Clés pour comprendre ce qu’il se passe en Espagne, depuis l’étranger

Après plus de 10 mois de gouvernement par intérim, ce 29 octobre, Mariano Rajoy (Parti populaire, conservateur, « PP »), Président depuis 2011, a obtenu son investiture comme président pour un deuxième mandat grâce à l’abstention de son principal rival, le Parti socialiste (PSOE).

Cette décision du PSOE a évité la tenue de troisièmes élections générales en moins d’un an (les précédentes ayant eu lieu en décembre 2015 et en juin 2016). Ce blocage institutionnel n’était qu’une bourrasque supplémentaire au cœur de la véritable tempête à laquelle est confronté, depuis le début de la crise financière de 2008, le cinquième pays le plus peuplé de l’Union européenne.

Le PP, qui commence à gouverner dans la minorité, doit à présent rechercher des soutiens afin de concrétiser toutes ses propositions, en commençant par le budget général de l’État.
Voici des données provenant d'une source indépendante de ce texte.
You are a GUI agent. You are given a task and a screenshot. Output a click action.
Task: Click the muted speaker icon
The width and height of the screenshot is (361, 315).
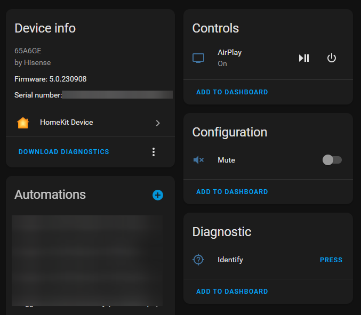point(198,160)
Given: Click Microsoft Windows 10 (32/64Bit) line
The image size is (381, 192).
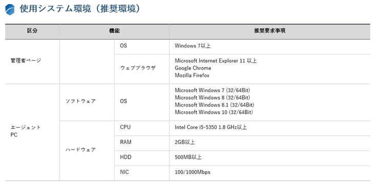Looking at the screenshot, I should coord(214,112).
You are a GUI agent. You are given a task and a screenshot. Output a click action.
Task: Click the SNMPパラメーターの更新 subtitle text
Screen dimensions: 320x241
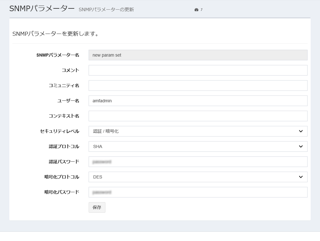(106, 10)
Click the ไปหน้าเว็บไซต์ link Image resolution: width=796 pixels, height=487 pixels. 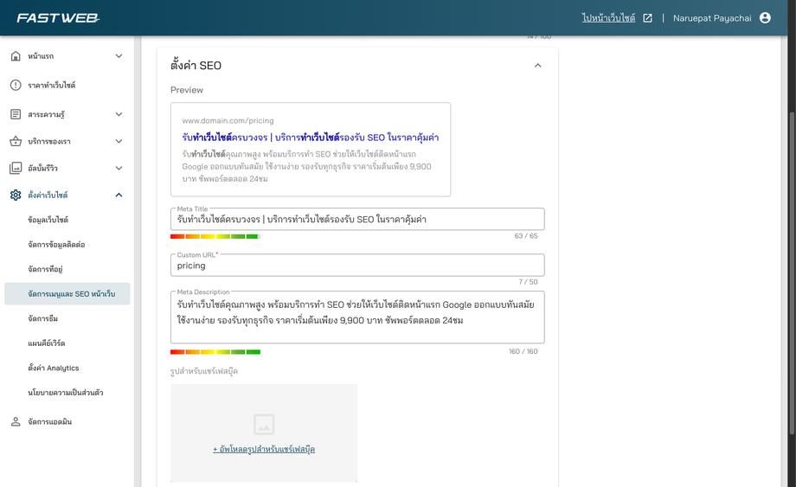point(608,18)
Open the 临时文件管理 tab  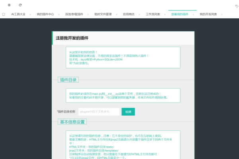point(103,14)
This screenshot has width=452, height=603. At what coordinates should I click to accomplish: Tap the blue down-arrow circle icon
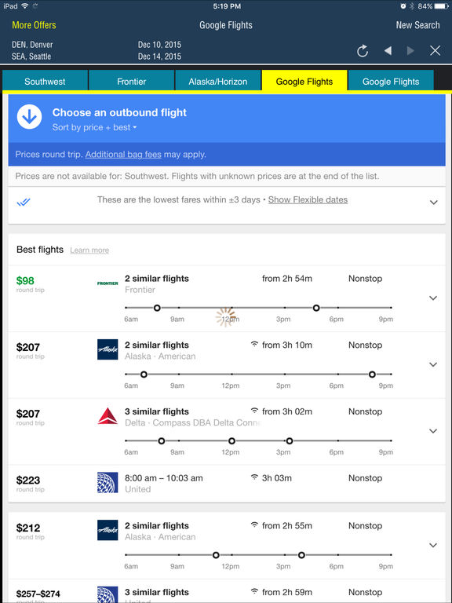click(x=29, y=116)
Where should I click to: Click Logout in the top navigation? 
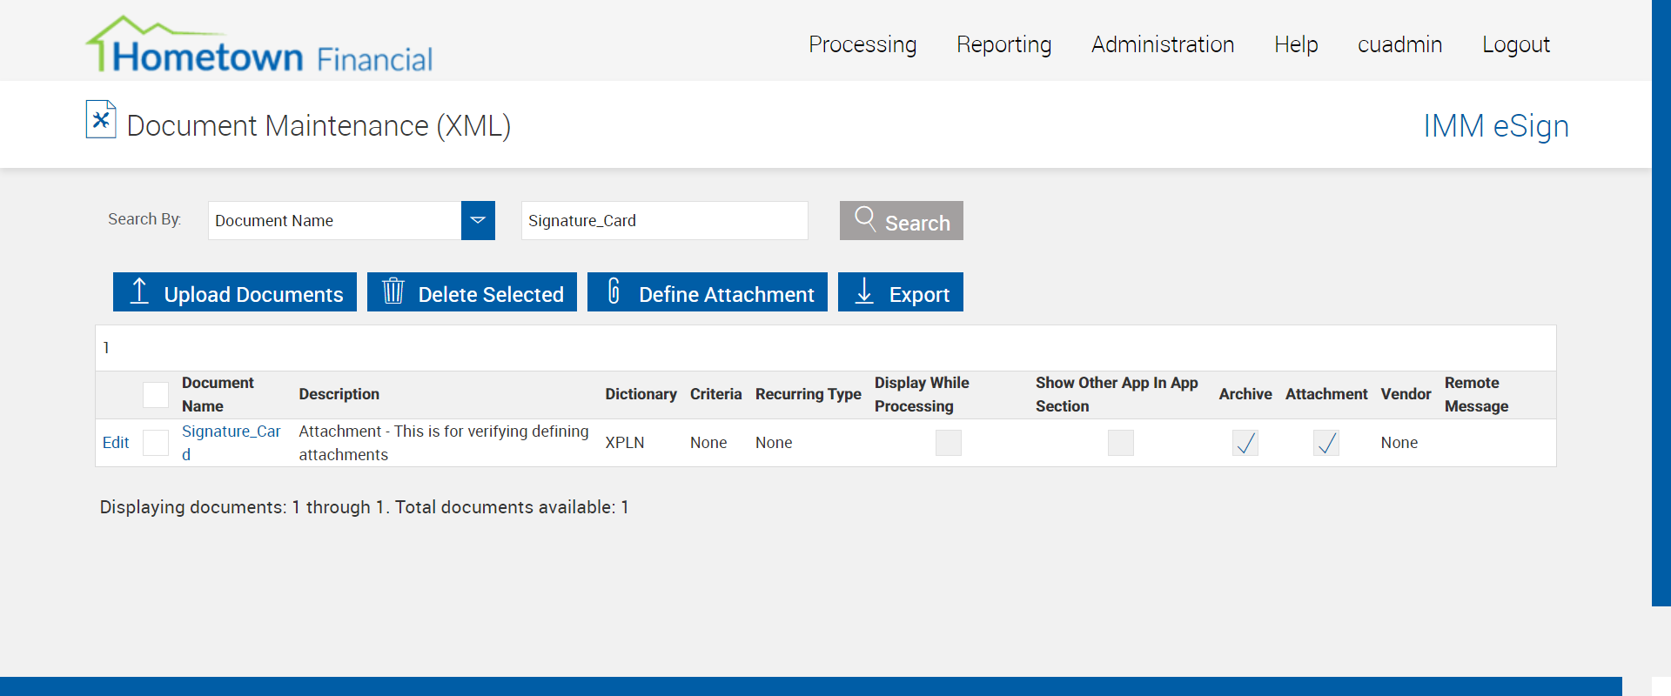(x=1516, y=44)
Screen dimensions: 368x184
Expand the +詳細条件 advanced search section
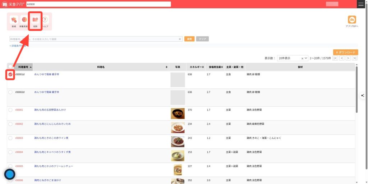click(18, 46)
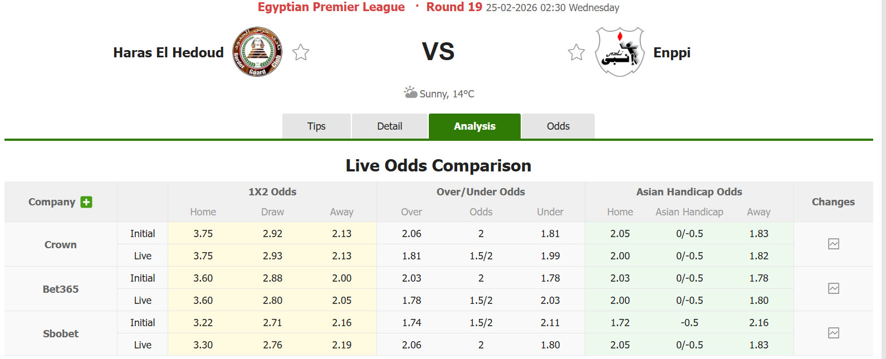Select the Sbobet company name

point(61,333)
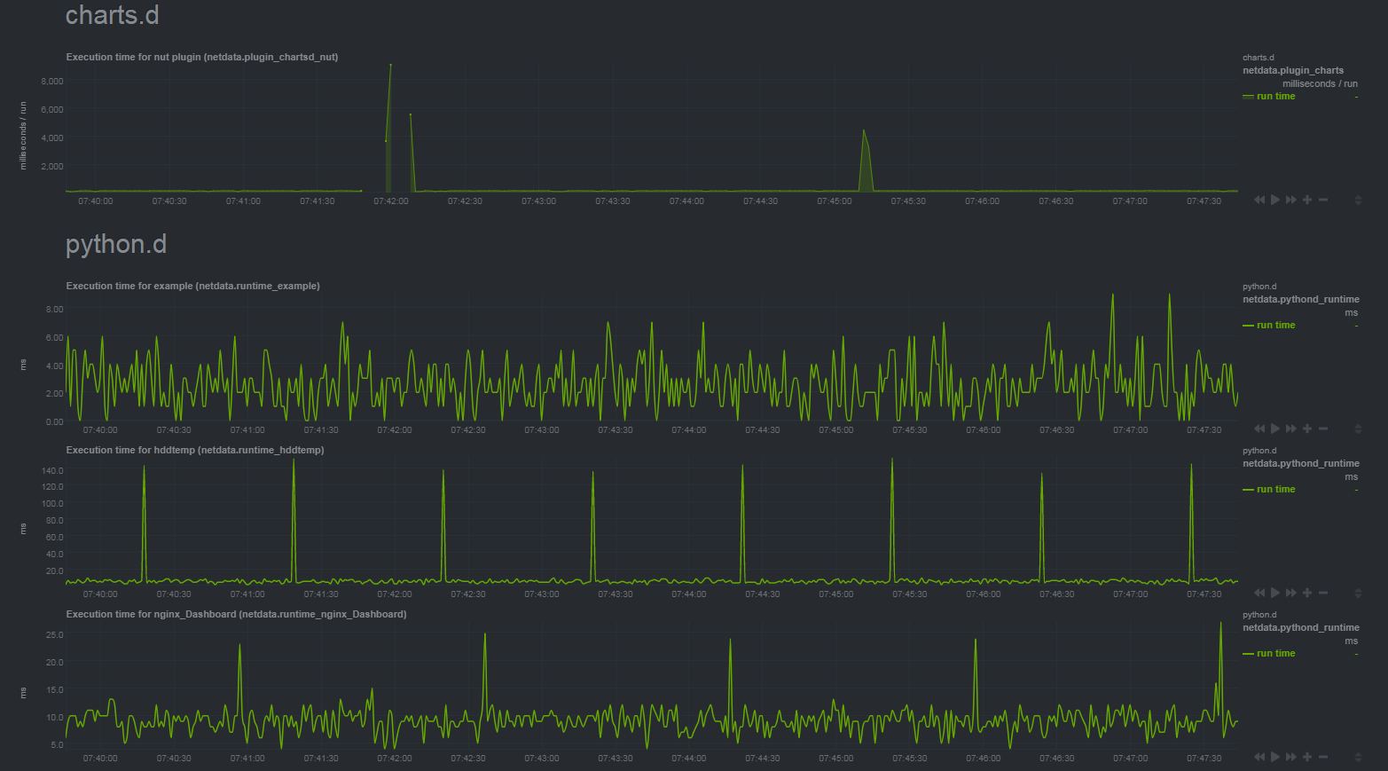Open the netdata.plugin_charts chart link
The height and width of the screenshot is (771, 1388).
point(1294,70)

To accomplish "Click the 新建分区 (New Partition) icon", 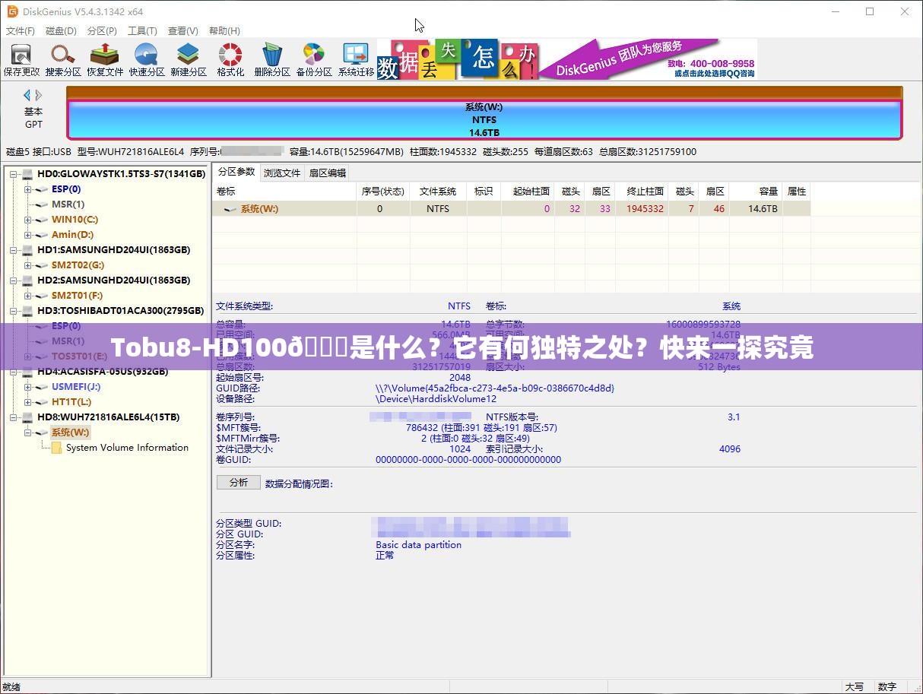I will click(x=188, y=59).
L’Espagne était la huitième puissance économique mondiale à la fin de 2007. En 2015, après sept années de crise, elle n’occupait plus que la 14e position du classement. En cette lointaine année 2007, la croissance du pays était de 3,8 %. À peine, deux ans plus tard, son économie touchait le fonds avec une contraction de 3,6 %. Les prévisions de croissance pour cette année se situent entre 2 et 3 %, fruit d’une lente reprise du PIB qui a commencé en 2014. La dette publique, qui en 2007 ne représentait que 36,3 % du PIB (l’une des plus basses d’Europe), dépasse dorénavant les 100 %. Le taux de chômage était de 8,2 % en 2007, mais de 22,1 % en 2015. Aujourd’hui, la troisième force politique du Parlement est Podemos, un parti fondé il y a deux ans. Voici les principales clés pour comprendre ce qui se passe en Espagne :

 

1. Les belles années de la brique et du béton

En 2007, l’économie de l’Espagne connaissait la croissance et était soutenue par un secteur immobilier effréné. Le gonflement de la bulle immobilière avait commencé au début de ce siècle. Dans un pays au chômage structurel très élevé, la création d’emploi atteignait des niveaux jamais atteints auparavant. En 2006 déjà, les banques accordaient 60 % de leurs crédits à la construction et à l’achat de logements.

Lorsque la bulle éclata suite au déclenchement de la crise financière mondiale, tout s’effondra. Celle-ci balaya les caisses d’épargne (des propriétés publiques) qui croulaient sous les créances non recouvrables. Le tremblement de terre financier qui en découla entraîna, en 2012, un sauvetage bancaire de plus de 41 milliards d’euros de la part de l’Union européenne.

Au cours des quatre dernières années, le paiement du sauvetage et de ses intérêts a pesé d’un poids terrible sur la dette publique qui s’est envolée, dépassant 100 % du PIB, ce qui n’était pas arrivé depuis 1909.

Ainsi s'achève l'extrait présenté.